30 April, 2015

"Now don't poo poo the idea but......."


Philo's in Ruddington
I’m not a happy party goer. For some reason I don’t feel comfortable in the party situation. Standing around chatting whilst in one hand balancing food on a plate and holding a drink in the other are not skills that I have ever quite mastered. The prospect of having to “mingle” is also one which I don’t relish, not because I don’t want to, but simply because I can never think of anything to say. Others seem to be able to launch forth on any subject and talk to complete strangers as if they are long lost relations – but not me. Instead, if I am not careful, I find myself standing in the corner continually looking at my watch and wondering if I can decently bid farewell to the host whilst looking at the other guests from afar and wishing that I had their confidence and bonhomie to strike up conversations and display all the required skills of partying!

Mingling with the neighbours
I know that I am not alone in this and I suspect that many feel exactly the same way as myself. Indeed, an old friend of mine who, because of his job was often involved in this kind of social situation, once confessed to me that before each party he and his wife would sit down making lists of all the things that they might talk about or say to each guest. These would be scribbled onto pieces of paper to be secretly referred to during the evening. I don’t go that far but nonetheless am always a little terrified as I enter the room, looking anxiously for some known and sympathetic face to whom I can affix myself and with whom I might not disgrace myself by dropping food from my plate  or stand speechless, the words simply not coming into my head.

#### Records shown
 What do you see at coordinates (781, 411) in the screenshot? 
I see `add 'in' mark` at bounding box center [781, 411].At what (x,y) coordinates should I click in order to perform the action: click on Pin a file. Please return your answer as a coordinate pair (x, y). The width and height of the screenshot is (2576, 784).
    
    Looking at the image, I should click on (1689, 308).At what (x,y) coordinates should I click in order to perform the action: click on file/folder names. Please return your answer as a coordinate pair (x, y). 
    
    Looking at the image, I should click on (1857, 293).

#### Task to complete
Answer these questions from the blog post about going to parties.
(a) What does the writer say is held in each hand while standing around chatting?
(b) What did the writer's old friend and his wife do before each party?
(c) What does the writer look for anxiously when entering the room?

#### Answer in full
(a) Food on a plate in one hand and a drink in the other.
(b) They sat down and made lists of everything they might talk about or say to each guest. They scribbled these on pieces of paper to refer to secretly during the evening.
(c) A known and sympathetic face to stay close to.